Behind the lawn, the mountains rose up in the background, hard walls of stone, their tips softened by rounded layers of snow. The spruce trees, glazed in ice, ringed the foothills and spread their branches out to hold hands, encircling the yard in a magical ring.
It was a beautiful night. The rain and snow had disappeared for a w
hile and even the wind had quieted down. For once this month, the night was silent yet my mind reverberated with the mumblings of a man buried for two hundred years.
Angered by the contrast, I flung the bottle as far as I could, my voice erupting in a howl with the effort. I didn’t watch where it went. I didn’t care. I didn’t want to know.

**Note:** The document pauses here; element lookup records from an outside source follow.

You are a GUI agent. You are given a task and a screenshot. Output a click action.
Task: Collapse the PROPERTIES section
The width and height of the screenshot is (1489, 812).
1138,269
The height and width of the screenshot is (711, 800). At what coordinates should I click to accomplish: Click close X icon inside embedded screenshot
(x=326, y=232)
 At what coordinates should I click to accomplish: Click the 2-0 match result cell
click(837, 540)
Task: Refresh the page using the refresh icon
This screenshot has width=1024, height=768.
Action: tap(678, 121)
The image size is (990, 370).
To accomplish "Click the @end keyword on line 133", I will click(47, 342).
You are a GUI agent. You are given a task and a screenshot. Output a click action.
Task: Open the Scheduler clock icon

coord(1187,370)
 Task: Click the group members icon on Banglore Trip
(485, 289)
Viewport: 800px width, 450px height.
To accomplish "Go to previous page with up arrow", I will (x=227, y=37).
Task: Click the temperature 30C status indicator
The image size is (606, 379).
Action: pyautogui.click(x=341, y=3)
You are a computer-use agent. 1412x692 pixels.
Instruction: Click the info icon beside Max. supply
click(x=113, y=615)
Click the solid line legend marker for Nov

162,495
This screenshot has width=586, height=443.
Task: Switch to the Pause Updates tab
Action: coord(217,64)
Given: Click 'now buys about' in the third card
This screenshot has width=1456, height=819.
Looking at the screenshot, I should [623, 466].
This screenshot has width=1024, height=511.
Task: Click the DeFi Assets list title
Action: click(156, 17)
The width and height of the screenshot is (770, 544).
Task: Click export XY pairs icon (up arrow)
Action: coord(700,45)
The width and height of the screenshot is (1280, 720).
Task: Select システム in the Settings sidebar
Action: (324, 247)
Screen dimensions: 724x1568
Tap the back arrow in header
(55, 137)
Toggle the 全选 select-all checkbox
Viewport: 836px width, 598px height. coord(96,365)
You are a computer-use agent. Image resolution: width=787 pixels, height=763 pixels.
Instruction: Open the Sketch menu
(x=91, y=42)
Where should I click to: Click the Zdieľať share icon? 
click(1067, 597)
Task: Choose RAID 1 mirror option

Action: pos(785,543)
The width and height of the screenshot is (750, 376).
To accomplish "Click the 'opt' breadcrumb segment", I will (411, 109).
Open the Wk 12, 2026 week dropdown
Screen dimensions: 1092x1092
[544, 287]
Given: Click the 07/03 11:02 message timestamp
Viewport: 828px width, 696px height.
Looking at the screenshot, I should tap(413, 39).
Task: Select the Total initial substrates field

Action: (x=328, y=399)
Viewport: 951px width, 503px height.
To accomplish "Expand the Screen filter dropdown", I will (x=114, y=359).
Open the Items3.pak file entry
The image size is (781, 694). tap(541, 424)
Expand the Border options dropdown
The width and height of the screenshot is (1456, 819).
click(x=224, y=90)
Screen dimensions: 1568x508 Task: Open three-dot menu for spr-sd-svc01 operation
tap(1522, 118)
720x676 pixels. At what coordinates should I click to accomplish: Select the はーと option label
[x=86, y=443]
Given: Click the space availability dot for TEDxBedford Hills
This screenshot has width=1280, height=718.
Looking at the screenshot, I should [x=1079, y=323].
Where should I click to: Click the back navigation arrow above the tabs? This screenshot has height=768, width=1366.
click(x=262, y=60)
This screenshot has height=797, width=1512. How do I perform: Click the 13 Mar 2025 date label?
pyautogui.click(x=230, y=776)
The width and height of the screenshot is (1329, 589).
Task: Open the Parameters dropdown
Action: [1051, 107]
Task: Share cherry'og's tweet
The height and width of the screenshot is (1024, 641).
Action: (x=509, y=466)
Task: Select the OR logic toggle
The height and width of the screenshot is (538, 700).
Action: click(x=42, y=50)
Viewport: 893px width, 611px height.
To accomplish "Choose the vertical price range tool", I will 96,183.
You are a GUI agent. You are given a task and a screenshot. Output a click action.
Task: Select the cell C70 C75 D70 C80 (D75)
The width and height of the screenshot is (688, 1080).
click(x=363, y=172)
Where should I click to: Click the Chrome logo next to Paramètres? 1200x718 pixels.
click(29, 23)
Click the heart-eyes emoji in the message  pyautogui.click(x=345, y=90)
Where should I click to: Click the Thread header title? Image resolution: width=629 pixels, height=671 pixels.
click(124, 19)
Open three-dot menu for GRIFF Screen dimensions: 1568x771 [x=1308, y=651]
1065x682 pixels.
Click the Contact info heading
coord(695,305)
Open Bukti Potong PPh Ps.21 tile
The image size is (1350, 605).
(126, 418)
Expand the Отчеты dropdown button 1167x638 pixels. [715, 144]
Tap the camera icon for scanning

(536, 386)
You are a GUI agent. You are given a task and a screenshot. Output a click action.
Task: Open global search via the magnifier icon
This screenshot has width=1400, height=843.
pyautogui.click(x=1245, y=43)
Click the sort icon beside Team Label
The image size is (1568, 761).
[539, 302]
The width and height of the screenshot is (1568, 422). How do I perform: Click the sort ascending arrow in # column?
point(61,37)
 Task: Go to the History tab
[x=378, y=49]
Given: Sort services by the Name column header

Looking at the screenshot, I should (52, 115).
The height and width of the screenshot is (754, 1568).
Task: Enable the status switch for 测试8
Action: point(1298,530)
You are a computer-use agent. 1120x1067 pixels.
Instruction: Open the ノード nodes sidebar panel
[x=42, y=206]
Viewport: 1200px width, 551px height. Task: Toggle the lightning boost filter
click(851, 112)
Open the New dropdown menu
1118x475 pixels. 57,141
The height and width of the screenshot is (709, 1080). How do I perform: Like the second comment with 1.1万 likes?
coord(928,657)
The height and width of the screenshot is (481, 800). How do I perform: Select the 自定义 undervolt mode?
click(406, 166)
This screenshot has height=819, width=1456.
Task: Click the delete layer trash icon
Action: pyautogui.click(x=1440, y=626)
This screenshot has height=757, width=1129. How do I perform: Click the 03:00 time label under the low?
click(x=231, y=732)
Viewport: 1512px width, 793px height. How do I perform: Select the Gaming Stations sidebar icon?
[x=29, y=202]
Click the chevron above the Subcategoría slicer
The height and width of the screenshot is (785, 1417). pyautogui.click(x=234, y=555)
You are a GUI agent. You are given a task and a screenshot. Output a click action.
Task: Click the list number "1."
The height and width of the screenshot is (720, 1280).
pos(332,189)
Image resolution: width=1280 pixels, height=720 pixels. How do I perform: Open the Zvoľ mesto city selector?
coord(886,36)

It was just past three a.m., and despite having slept for only an hour, I was afraid to close my eyes again. The feel of the vampire’s presence and the sound of his voice in the dream were too fresh. His rumblings in my head made me anxious. It was like someone was behind me whispering, but when I turned to look over my shoulder, no one was there. I picked at my clothes and ran nervous fingers through my hair.
What the hell have I done? I questioned over and over.
My body begged for sleep. My mind prayed for rest, and that is where I found my only solace. While my mouth moved in prayer, his mumblings died away. I took advantage of the situation and poured another shot of whiskey. It landed with a heavy, hot thud in my belly, where it sunk even lower and wedged itself deep in my pelvis. Bands of warmth spread their way out until my limbs felt warm and heavy. My mind slowed but didn’t stop, and I downed another shot. My stomach burned clean through to my back but my brain gradually began to numb.
My mouth was still moving in prayer when sleep finally took me.
I was vaguely aware of being fitful the rest of the night. A strong male voice whispered to me, intertwining into my dreams. He spoke of eternal strength and youth. He tempted me with promises of revenge for anyone who’d hurt me. He spoke of power, and I wasn’t afraid anymore.
In my dreams, the moon rose, a tiny sliver, in the clearest of nights. I chased falling stars across the night sky, careening from one mountaintop to another, laughing at the humans below me who struggled to see only a fraction of what I looked at.